- **TASK DESCRIPTION**:
For the material below, reproduce exactly each line from the one that has "Viewport: 1061px width, 377px height." through the one that has "Screen dimensions: 473x266", and no others; pictures stay out.

**** EXERCISE DATA ****

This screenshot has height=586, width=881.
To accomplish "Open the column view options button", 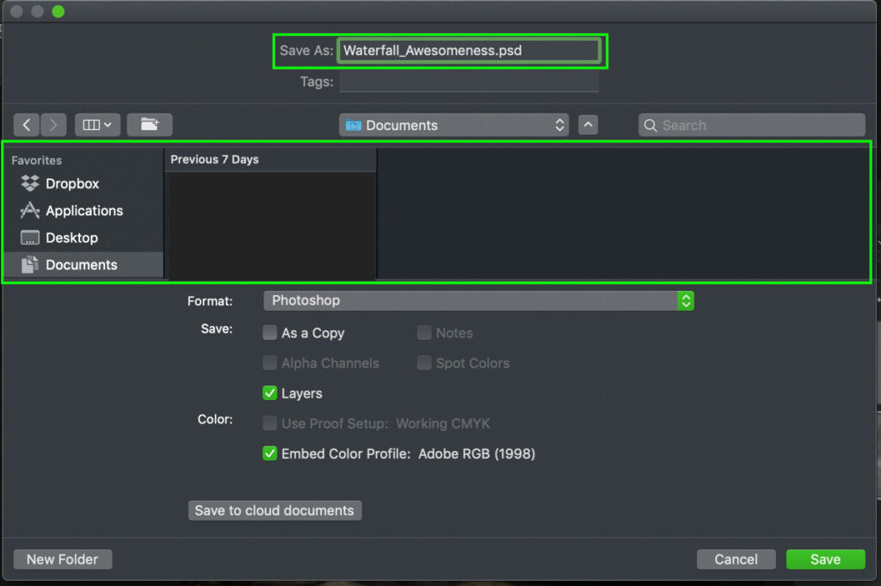I will click(x=96, y=125).
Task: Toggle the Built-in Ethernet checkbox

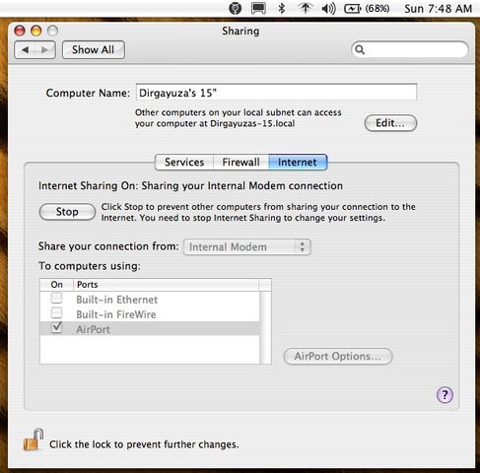Action: [x=56, y=299]
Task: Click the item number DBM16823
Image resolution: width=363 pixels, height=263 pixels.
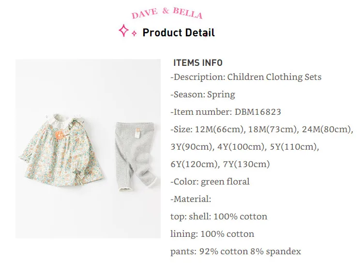Action: (258, 112)
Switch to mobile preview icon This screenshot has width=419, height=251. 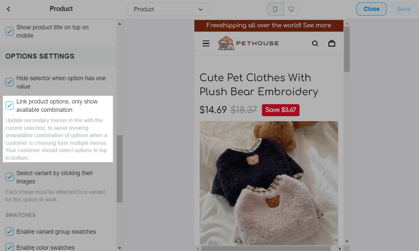[x=275, y=9]
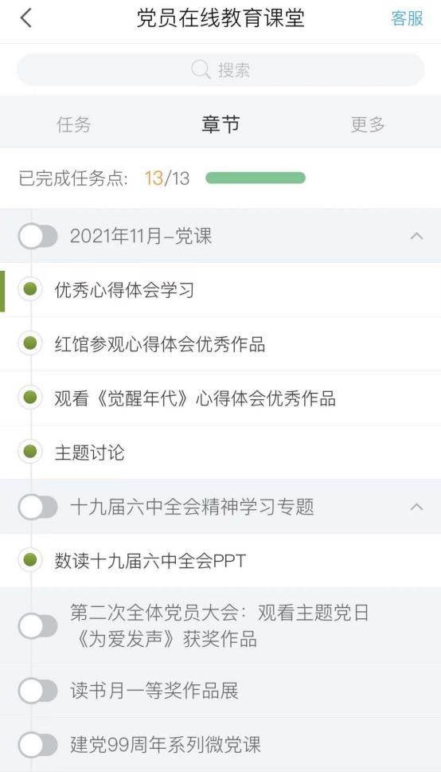Toggle switch for 读书月一等奖作品展
Screen dimensions: 441x772
point(38,691)
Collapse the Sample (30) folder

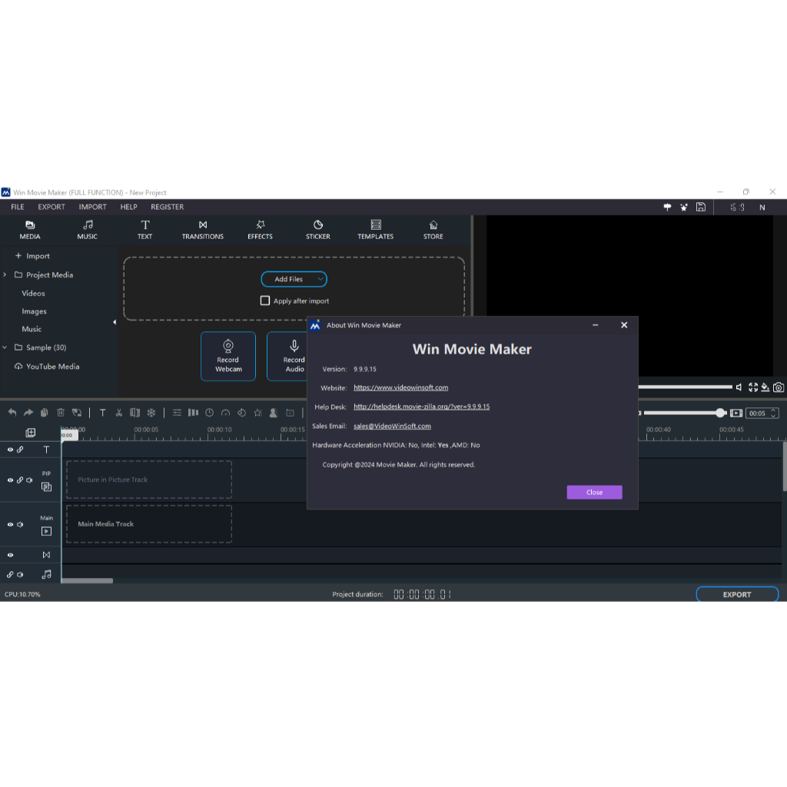tap(5, 347)
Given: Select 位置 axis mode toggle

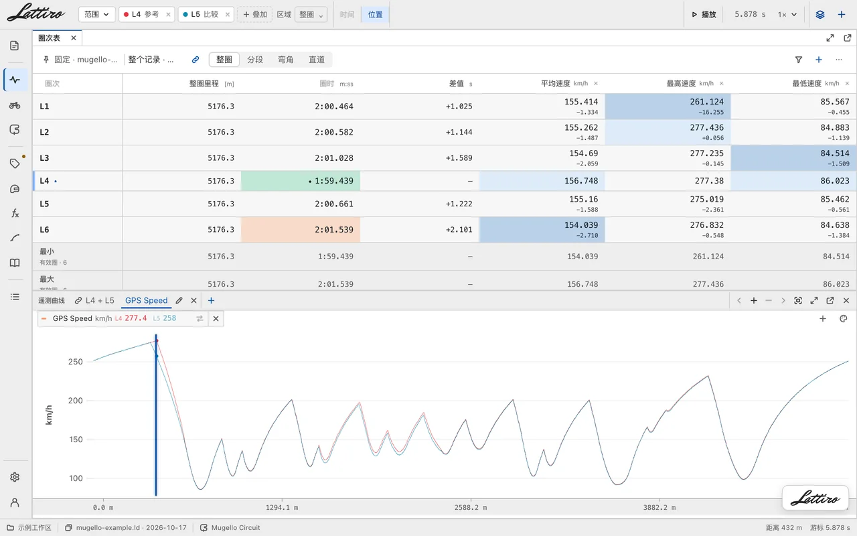Looking at the screenshot, I should (x=376, y=14).
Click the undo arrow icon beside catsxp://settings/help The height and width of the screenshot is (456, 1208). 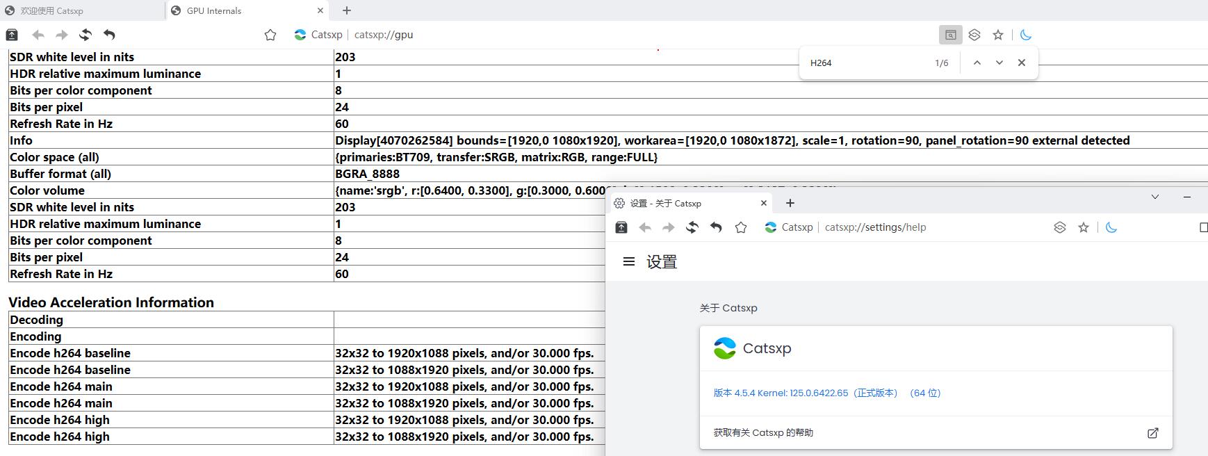(716, 227)

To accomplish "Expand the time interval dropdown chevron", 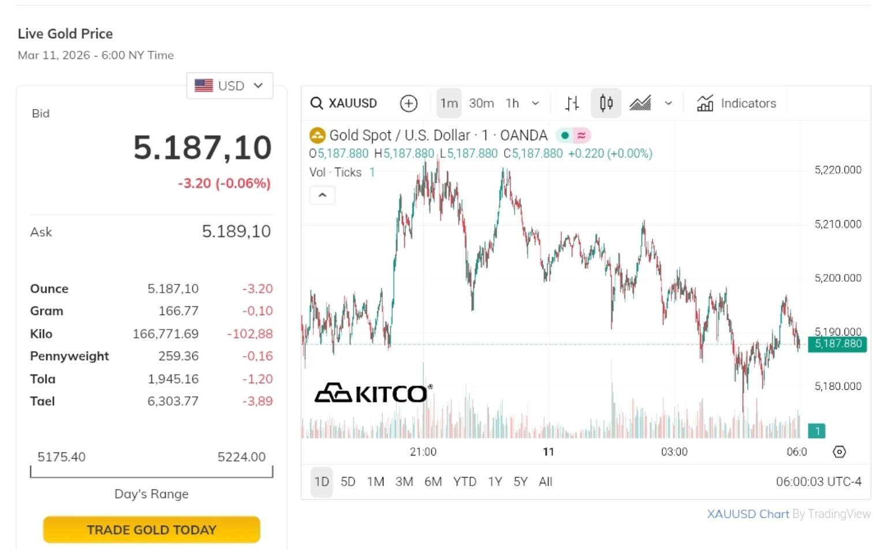I will click(x=535, y=103).
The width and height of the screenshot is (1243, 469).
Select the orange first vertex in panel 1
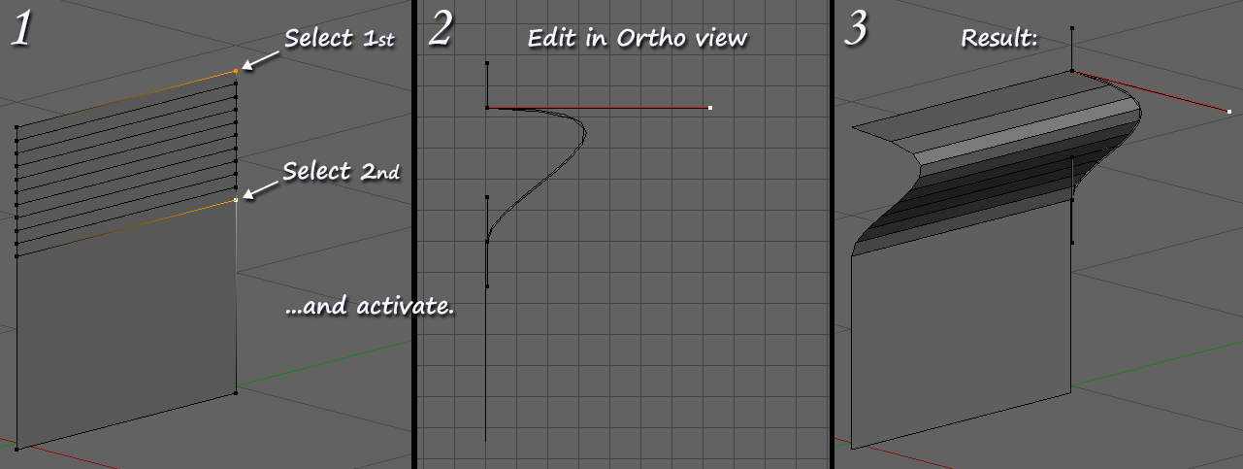pos(236,71)
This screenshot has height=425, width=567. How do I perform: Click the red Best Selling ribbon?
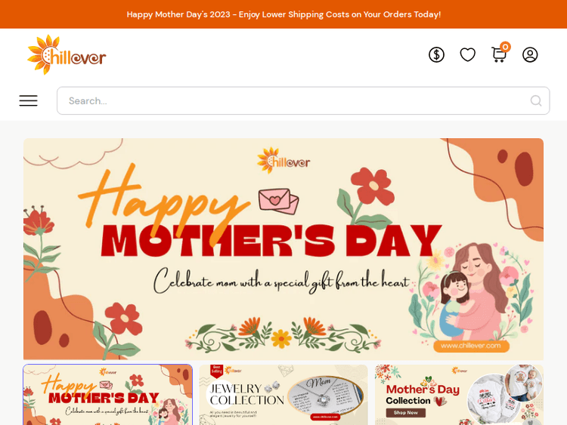tap(217, 371)
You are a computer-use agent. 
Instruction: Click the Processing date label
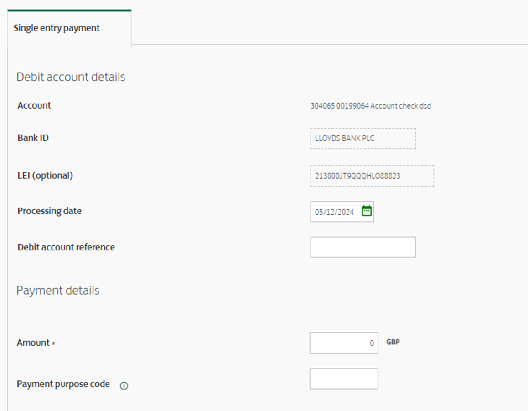49,211

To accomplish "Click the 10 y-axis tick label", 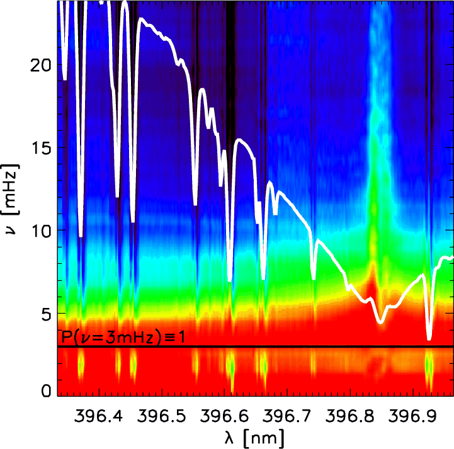I will point(41,230).
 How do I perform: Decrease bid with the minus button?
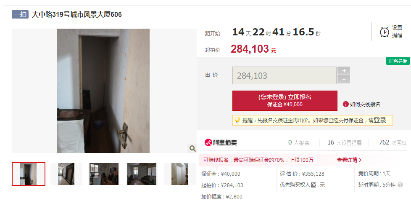click(x=344, y=79)
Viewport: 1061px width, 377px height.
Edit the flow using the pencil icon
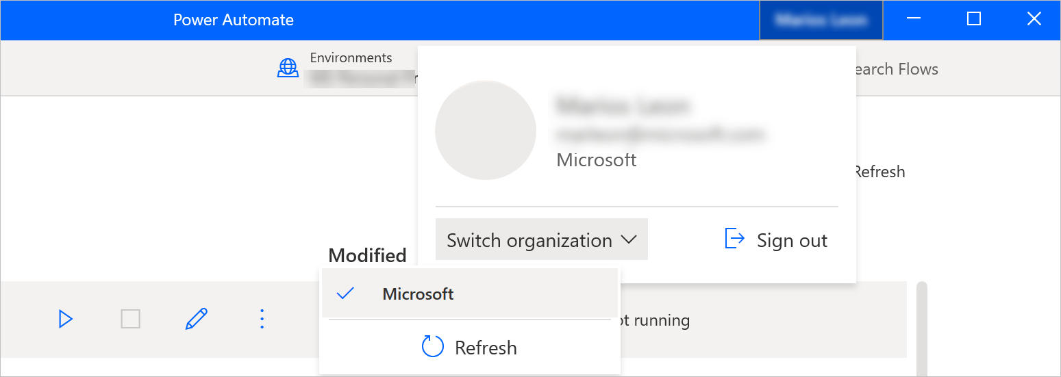tap(196, 319)
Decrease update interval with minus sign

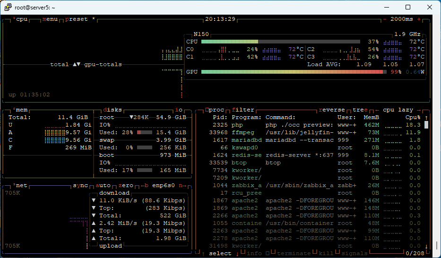pos(385,19)
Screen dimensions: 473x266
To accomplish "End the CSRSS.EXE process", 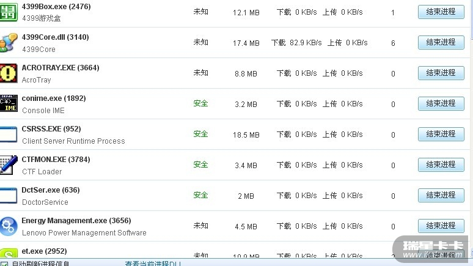I will tap(441, 134).
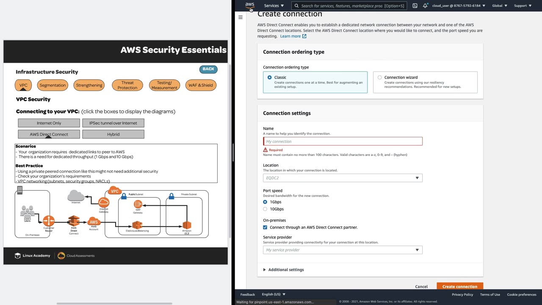This screenshot has width=542, height=305.
Task: Click the Amazon EC2 diagram icon
Action: point(187,225)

****

- **TASK RESULT**:
Viewport: 1061px width, 377px height.
Edit the flow using the pencil icon
tap(196, 319)
Decrease update interval with minus sign

pos(385,19)
Screen dimensions: 473x266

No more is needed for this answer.